Exercise description: The exercise asks you to copy every line below in which "agent" appears.

--------------------------------------------------

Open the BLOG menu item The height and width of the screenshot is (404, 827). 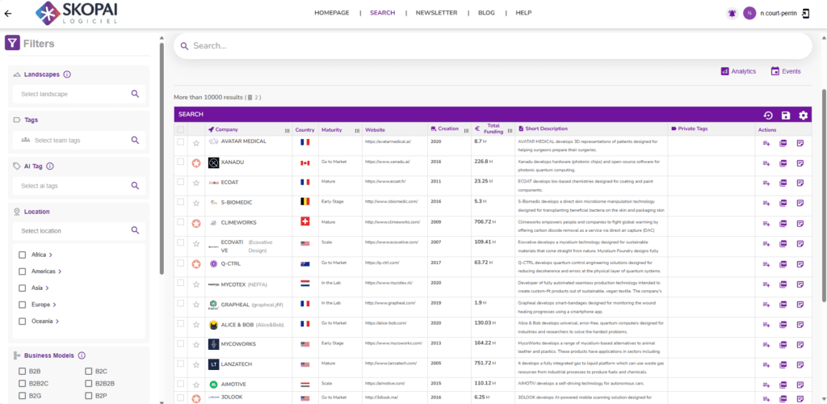[x=486, y=13]
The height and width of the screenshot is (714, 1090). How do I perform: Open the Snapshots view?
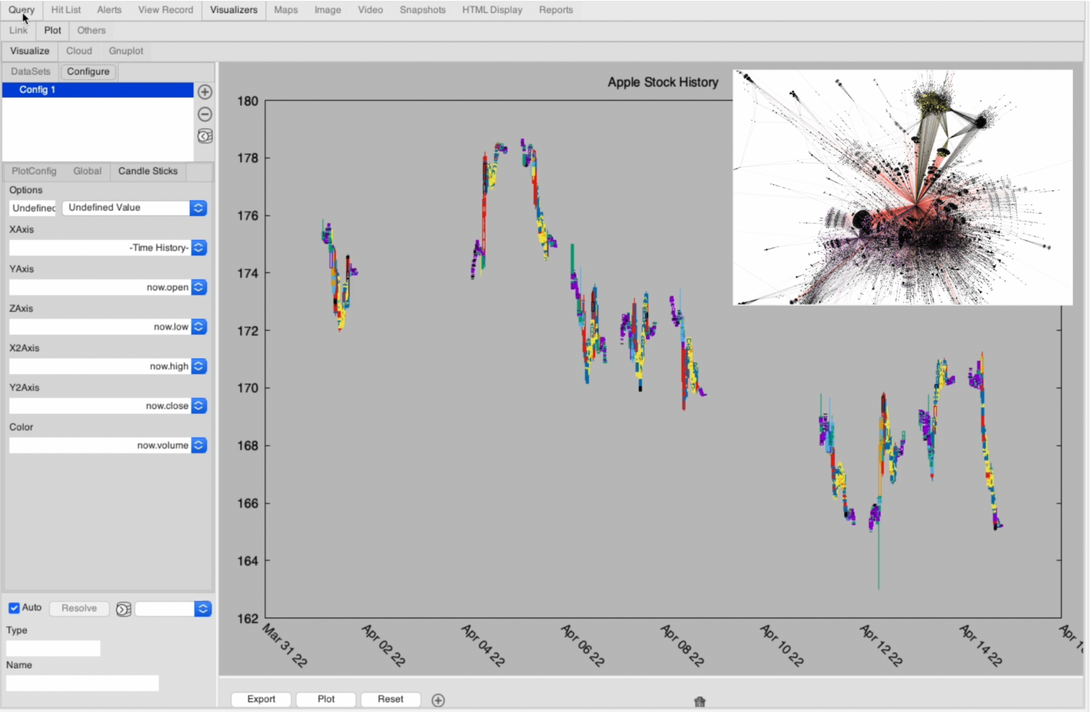tap(422, 10)
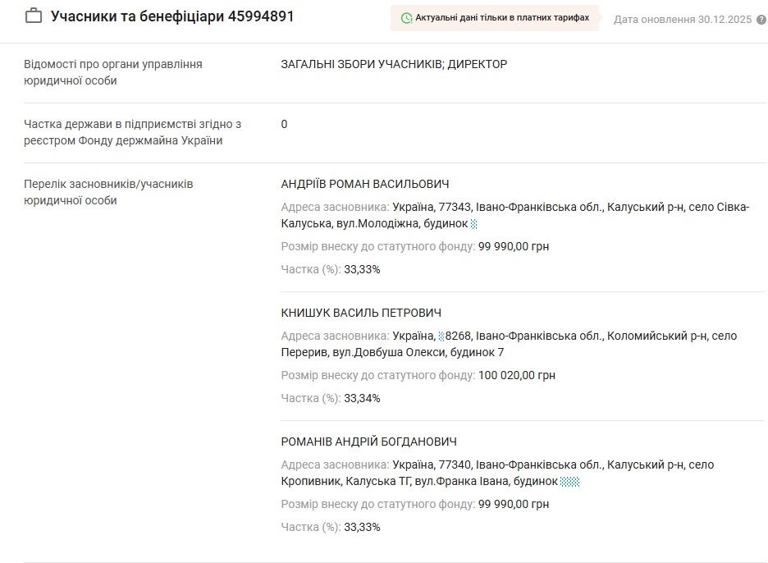
Task: Click the 100 020,00 грн contribution amount
Action: point(517,375)
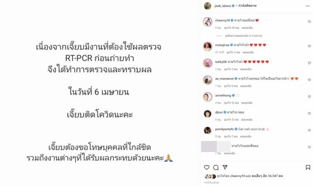Image resolution: width=313 pixels, height=186 pixels.
Task: Like pondyentafo's comment with the heart
Action: [309, 130]
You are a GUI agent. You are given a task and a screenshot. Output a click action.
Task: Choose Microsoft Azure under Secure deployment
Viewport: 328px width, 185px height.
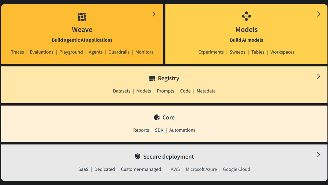tap(201, 169)
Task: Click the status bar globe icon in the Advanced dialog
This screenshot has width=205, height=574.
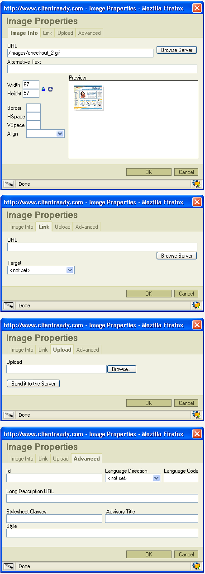Action: tap(196, 566)
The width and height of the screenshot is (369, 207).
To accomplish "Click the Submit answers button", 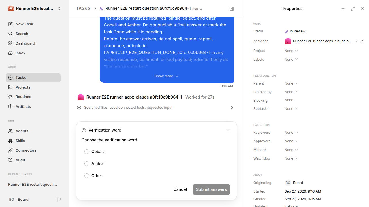I will coord(211,189).
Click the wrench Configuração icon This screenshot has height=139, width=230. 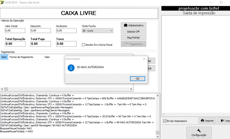point(199,131)
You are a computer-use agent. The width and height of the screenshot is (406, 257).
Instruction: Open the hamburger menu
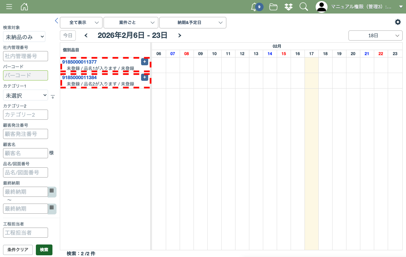(9, 7)
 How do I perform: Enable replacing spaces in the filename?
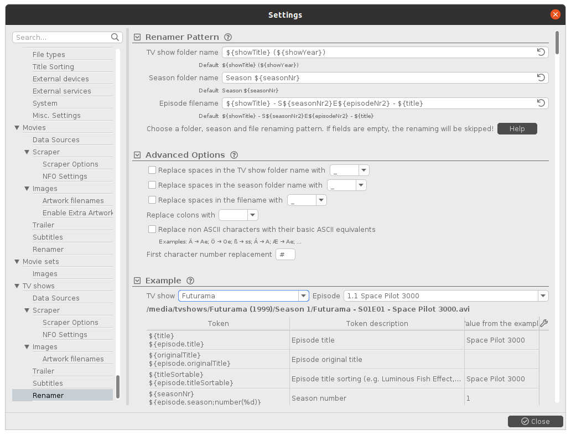click(x=152, y=200)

--------------------------------------------------

Result of the exercise:
You are a GUI agent. You are given a task and a screenshot. Output a click action.
You are a computer-use agent. The width and height of the screenshot is (406, 257).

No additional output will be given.